Reyhan sempat mendelik tidak menyangka Kanaya bisa menebak apa yang ada dipikirannya. Lalu dia tersenyum, dia sadar kini sedang berhadapan dengan siapa. “Tiga minggu. Aku mendadak mendapat perintah untuk menemani Bapak Panglima dan jajarannya untuk mengecek persenjataan di Makassar. Jadi….”
“Jadi lamaran kita ditunda, kan?”
“Apa kamu marah?”
Kanaya membuang napas kecewa. “Marah sih enggak, cuma kecewa aja. Jadi, kemarin yang meneleponmu hingga menjauh dariku karena itu?” Reyhan mengangguk pelan.
Hari itu ketika mereka sedang memilih gaun untuk acara lamaran, sebuah panggilan masuk ke ponselnya. Saat melihat nama si pemanggil yang tertera di layar mendadak wajah Reyhan menjadi pucat. Reyhan menjauh dari posisi Kanaya agar gadis itu tidak mendengar pembicaraannya.
“Tiga minggu? Tapi, minggu depan saya akan melamar calon istri saya.”
Reyhan berusaha membujuk atasannya, tapi dia tidak bisa melakukan apa-apa. Dia adalah seorang perwira, bagaimanapun juga tugas negara adalah hal yang harus diutamakan dibandingkan kepentingan pribadinya.
“Siap! Baik!” telepon itu berakhir.
Bagaimana aku bisa meninggalkanmu selama itu. Sedangkan tidak melihatmu sehari saja rasanya seperti sudah bertahun-tahun tidak bertemu. Mau bagaimana lagi, perintah negara diatas segala-galanya sebagai bentuk pengabdian kepada Tanah air ini. Saya harap dia mengerti.'
Kanaya mengusulkan, meminta kode kepada Reyhan untuk memilih gaun mana yang cocok untuknya. Kedua tangan memegang gaun cantik yang membuat kebingungan untuk memilih. Dan dari kejauhan Reyhan memilih kebaya berwarna pink dengan memberinya kode jari telunjuk.
*****
“Maafkan aku sayang, lamaran ini terpaksa ditunda dulu. Aku sebenarnya nggak mau seperti ini.” Reyhan menahan kedua tangan kekasihnya itu, mencoba membujuknya.
“Nggak apa-apa, Rey. Aku paham dan mengerti tentang pekerjaanmu. Aku 'kan sudah bilang, aku nggak marah. Itu sudah menjadi tanggung jawabmu sebagai tentara. Kapan kamu berangkat?” tanya Kanaya sambil menyeruput ice coffee yang baru saja dia pesan.

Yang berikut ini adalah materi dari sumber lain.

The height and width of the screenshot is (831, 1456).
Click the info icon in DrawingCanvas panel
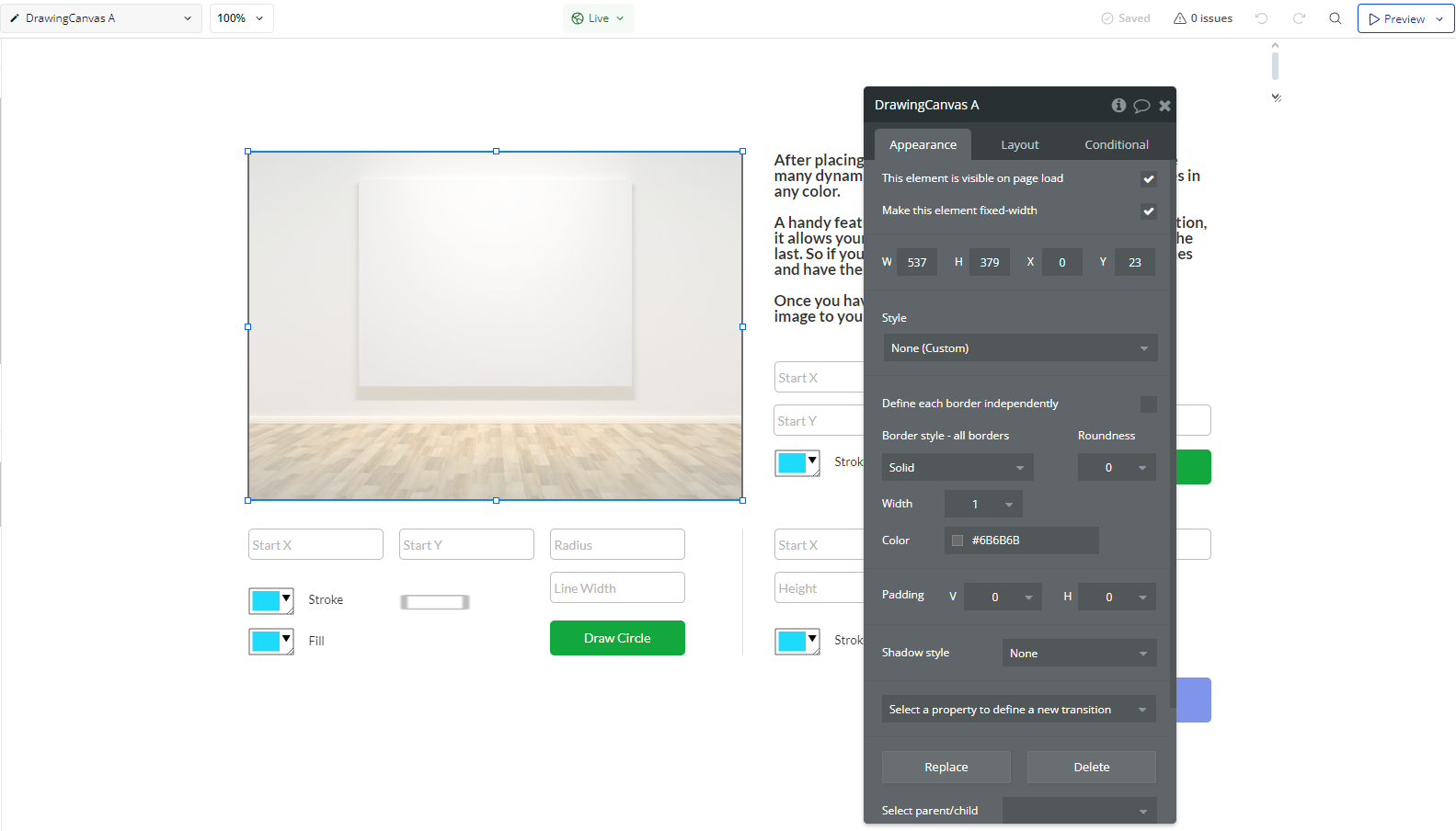(x=1118, y=106)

“Nanti sakit sekitar jam empat, Pesawatku berangkat jam tujuh malam nanti”
“Apa Egi juga ikut?” Reyhan mengangguk.
“Emang kenapa kalau Egi ikut?” Reyhan balik bertanya.
“Ya setidaknya aku bisa ngawasin kamu melalui Egi sebagai mata-mataku. Kali aja kamu disitu macam-macam.”
"Kamu cemburu?"
"Dih, enggak."
“Hayo ngaku,” celetuk Reyhan mencolek dagu Sang kekasih.
“Cemburu juga nggak apa-apa lagi. Aku malah suka dicemburuin.”
“Dasar kamu. Kalau Egi juga ikut aku bisa nemenin Anita. Lagian aku pusing denger Kak Karin selalu saja mengomel sepanjang hari,” jawab Kanaya dengan raut wajah kesal seraya menyandarkan punggungnya ke sandaran kursi.
Reyhan terkekeh kecil mendengar Kanaya berkata seperti itu. “Wajar dia begitu, dia sudah jadi orang tua, aku rasa semua Ibu pernah merasakannya.”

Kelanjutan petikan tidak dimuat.